SOURCE PASSAGE:

Thursday, December 1, 2016

Standing Rock

A small group of activists met in Olympic Plaza tonight to stand in solidarity for the Standing Rock Sioux of North Dakota.

The Standing Rock Sioux are trying to block a pipeline from being built on their land. They are concerned about it contaminating their water.  Plans also have it running very close to their burial ground.

 National Geographic calls what's happening in North Dakota a "national disgrace".

I've seen videos of peaceful protesters, water protectors, being roughly arrested by ND police.  One of particular interest happened on Black Friday.  Posted live to Facebook by the Ingenious Environment Network, it showed a small group gathered at the local mall for a prayer circle.  They were being treated like terrorists by the local police; forced to their knees and placed in handcuffs. Some of the women were crying.  The police officer claimed they were being charged with trespassing.  Technically, the mall is within their rights to have people arrested for being on private property.  However, in contrast, on that same day in Calgary, fifty or more people gathered for a solidarity flash mob circle dance in Chinook Mall. No police. No problems.

The cause is gaining speed with celebrities and even military veterans giving their support.

Tonight in downtown Calgary there were a few bicycle police watching the speeches and prayers from a distance.  Again no problems. When the group marched down Stephen Avenue to Bankers Hall the police acted as an escort, stopping traffic when needed.  All I had on me was my point & shoot camera, but when has that ever stopped me? 

 Word has it that military veterans plan to join the protest in Standing Rock on that same day.  Wish I could be there.  Still, there's going to be another gathering in Calgary.  This time it's a Grandmother's walk starting at the Peace Bridge on Sunday afternoon (December 4, 2:00 p.m.).

Canada is also having it's own conflicts over pipelines.  Corporations and politicians need to realize that the time is long past where relying on pollutants to live is no longer viable and makes no sense.

I cannot join the many protesters assisting the Sioux in North Dakota, but I can lend my support here.  Sunday I will be walking with grandmothers.

PROVIDED MATERIAL:
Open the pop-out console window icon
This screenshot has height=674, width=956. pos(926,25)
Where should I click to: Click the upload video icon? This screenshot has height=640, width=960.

TASKS TO COMPLETE:
• a. Translate this sentence from the post about Standing Rock into Spanish: "The Standing Rock Sioux are trying to block a pipeline from being built on their land."
• b. In the post about Standing Rock, where does the Grandmother's walk start?

EXPECTED RESPONSES:
• a. Los sioux de Standing Rock están intentando impedir que se construya un oleoducto en sus tierras.

• b. At the Peace Bridge.